:: SUMBER

Tag Archives: Friendship

Selagi Masih Ada Waktu

14 Aug

Hari Minggu adalah hari kesukaan saya. Ada begitu banyak hal yang menyenangkan dari hari Minggu: “pergerakannya” yanng terasa lebih lambat meski waktu yang dimiliki masih tetap 24 jam, keluarga yang berkumpul lengkap membuat saya benar-benar merasa suasana rumah, kolom kesukaan saya di salah satu koran nasional, hari libur yang dijadikan alasan untuk bangun siang oleh banyak orang, waktu yang tepat untuk berolahraga meski pada akhirnya tujuan beralih pada pencarian makanan…, ada begitu banyak hal yang saya cintai di hari Minggu.

Tapi hari Minggu ini berbeda. Kejadian yang baru saja terjadi Sabtu pagi kemarin dan ramai dibicarakan di Twitter membuat Minggu ini terasa sangat drama bagi saya. Kejadian tersebut mengingatkan saya akan dua hal: kematian dan kehilangan.

::::

PETUNJUK TUGAS: Menurut tulisan tentang hari Minggu, kejadian pada Sabtu pagi mengingatkan akan dua hal apa? Daftar ini tidak ada kaitannya dengan tulisan tersebut.

:: DATA TERKUMPUL

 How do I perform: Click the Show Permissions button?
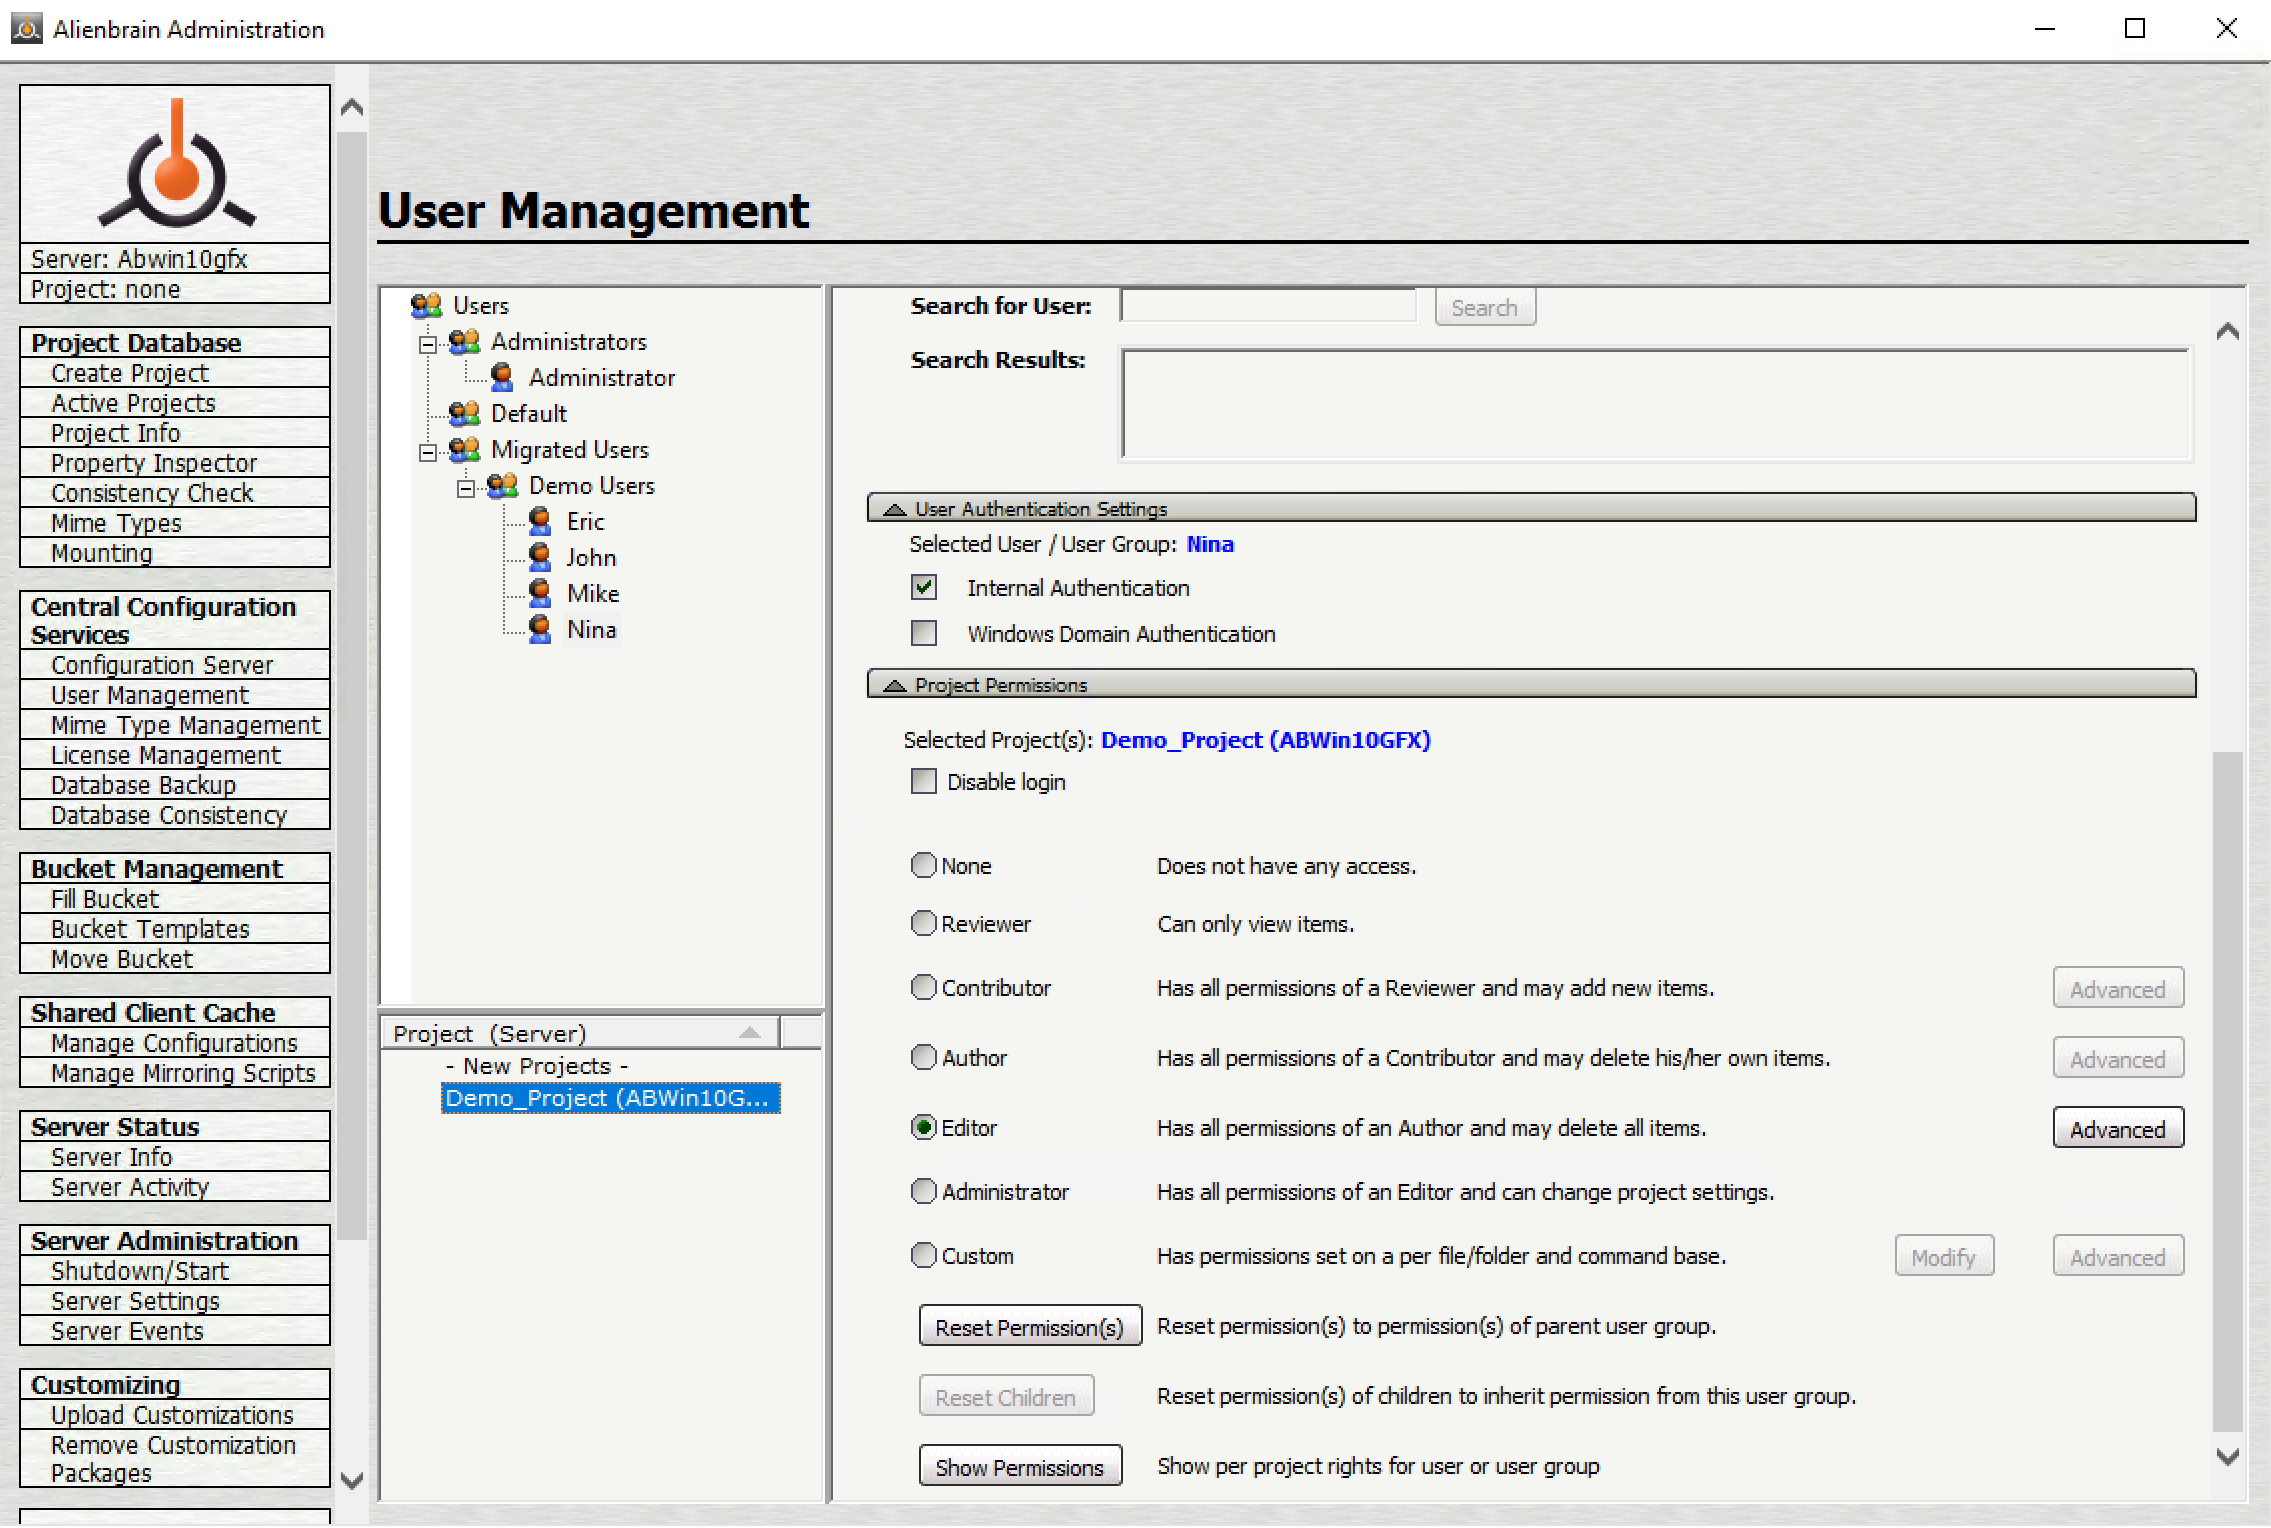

::::

HASIL TUGAS: Kematian dan kehilangan.